Одри утвердительно кивнула. Скептицизм Филиппа не остался ею незамеченным, но в отличие от него она принимала людей такими, какие они есть. Поступки Стеллы отнюдь не приуменьшили доброго отношения Одри к сводной сестре.
– Ты долго ухаживала за мачехой? – Выслушав подробный ответ, Филипп мрачно заметил: – Довольно большой отрезок твоей жизни.
– Но я вовсе не жалею.
– Я должен извиниться перед тобой, – твердо сказал Филипп.
– Это не столь важно. Ничего иного, кроме всяких гадостей обо мне, вы и подумать не могли. Просто ваш мозг так устроен, – великодушно произнесла Одри. – Вам удалось найти Максимилиана?
– Нет… насколько я понял, он блуждает где-то по окрестностям. – На лице Филиппа явно отражалось беспокойство.
Одри решила, что сейчас самый подходящий момент вернуться к щекотливому вопросу о проживании в одной комнате.

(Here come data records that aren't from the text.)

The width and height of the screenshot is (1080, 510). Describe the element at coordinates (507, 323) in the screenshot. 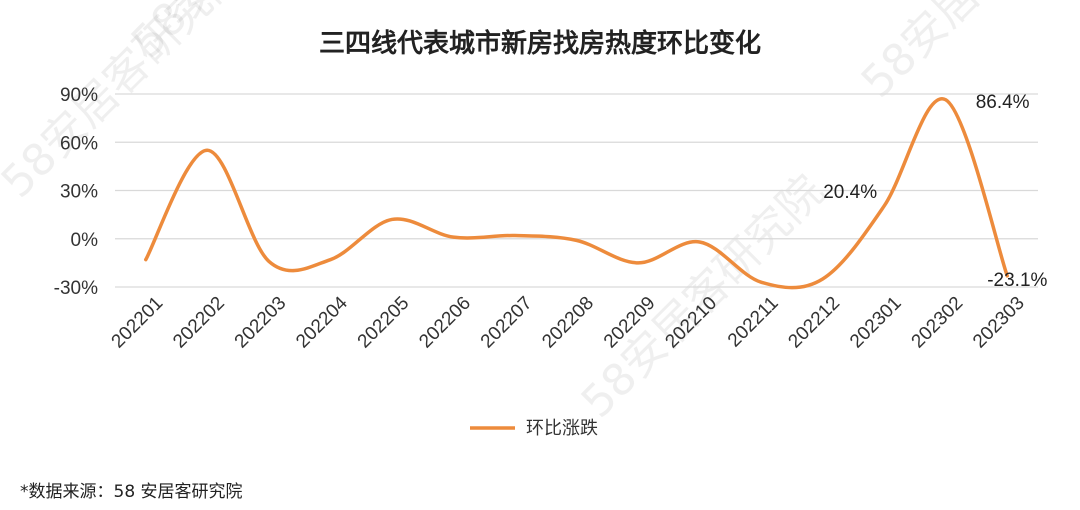

I see `x-tick-label: 202207` at that location.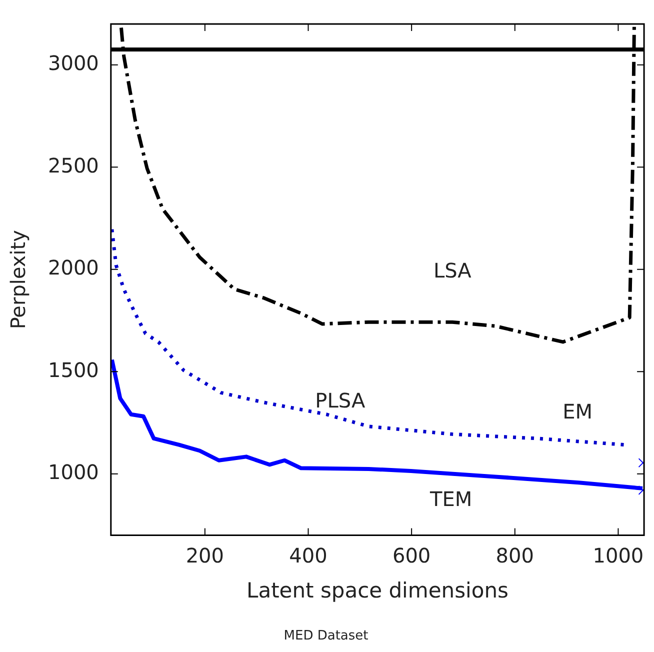  I want to click on x-tick-label: 400, so click(308, 556).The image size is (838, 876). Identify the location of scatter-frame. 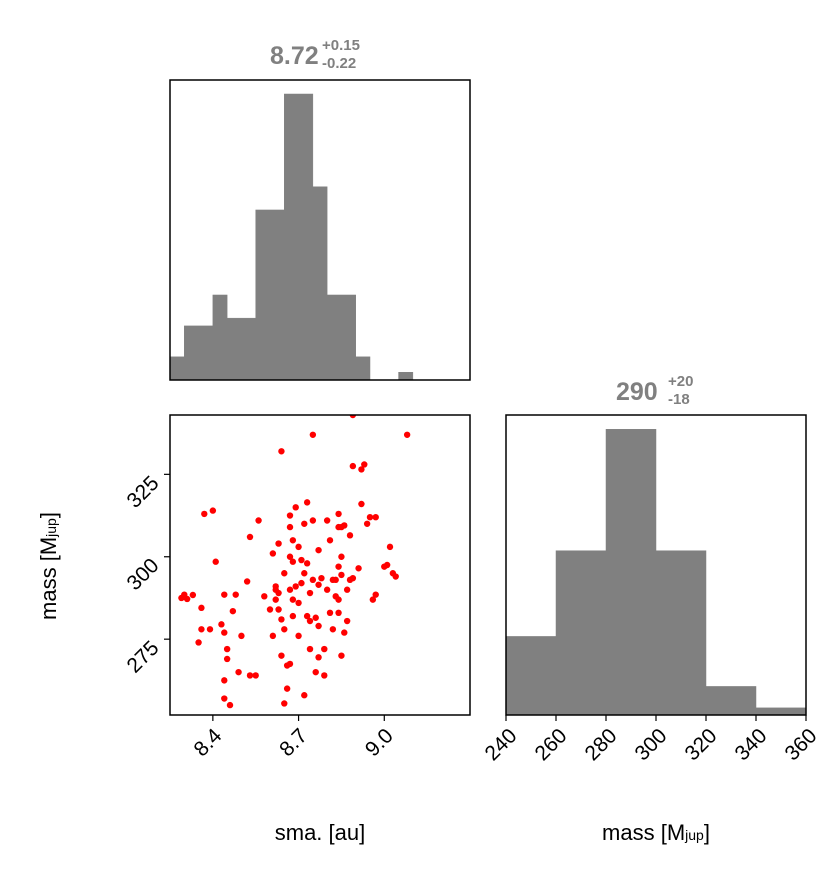
(320, 565).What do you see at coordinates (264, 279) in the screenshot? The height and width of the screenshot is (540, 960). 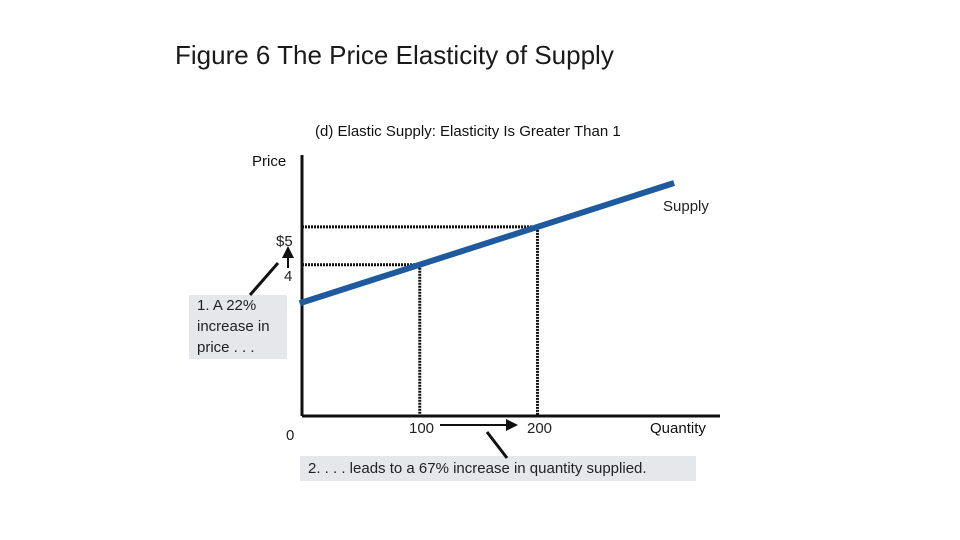 I see `price-arrow-line` at bounding box center [264, 279].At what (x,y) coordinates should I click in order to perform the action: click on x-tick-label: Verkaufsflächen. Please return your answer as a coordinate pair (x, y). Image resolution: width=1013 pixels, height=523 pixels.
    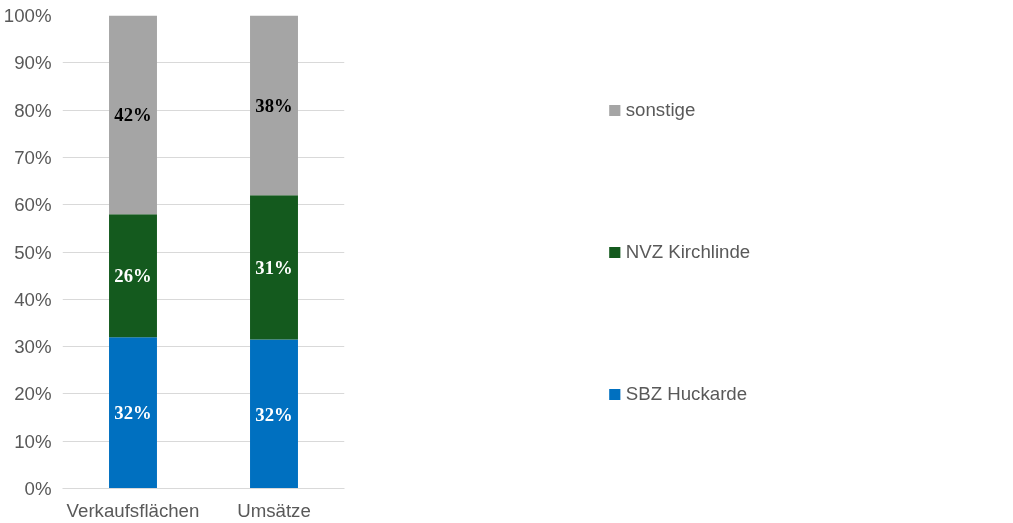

– Филипп, мне кажется, что Максимилиану вовсе не понравится, если, вернувшись домой, он обнаружит нас ночующими в одной спальне…
– Не смеши меня! – Филипп беспечно отмахнулся. – Мы не в средние века живем.
– Максимилиан как глубоко верующий человек придерживается весьма строгих взглядов, – мягко заметила Одри, понимая, что Филиппу наверняка это хорошо известно. – Я ничуть не сомневаюсь, что он придет в ужас, узнав, что мы остановились в одной комнате.
Филипп раздражено посмотрел на нее.
– Ты и понятия не имеешь, о чем говоришь. Максимилиана никогда не интересовала моя личная жизнь.
Одри знала, что укрепившаяся за Филиппом репутация повесы всегда доставляла Максимилиану массу беспокойств, но он, видимо, так и не осмелился признаться в этом крестнику. Действительно, трудно представить, чтобы Максимилиан, благоговевший перед Филиппом, мог в чем-то его упрекать.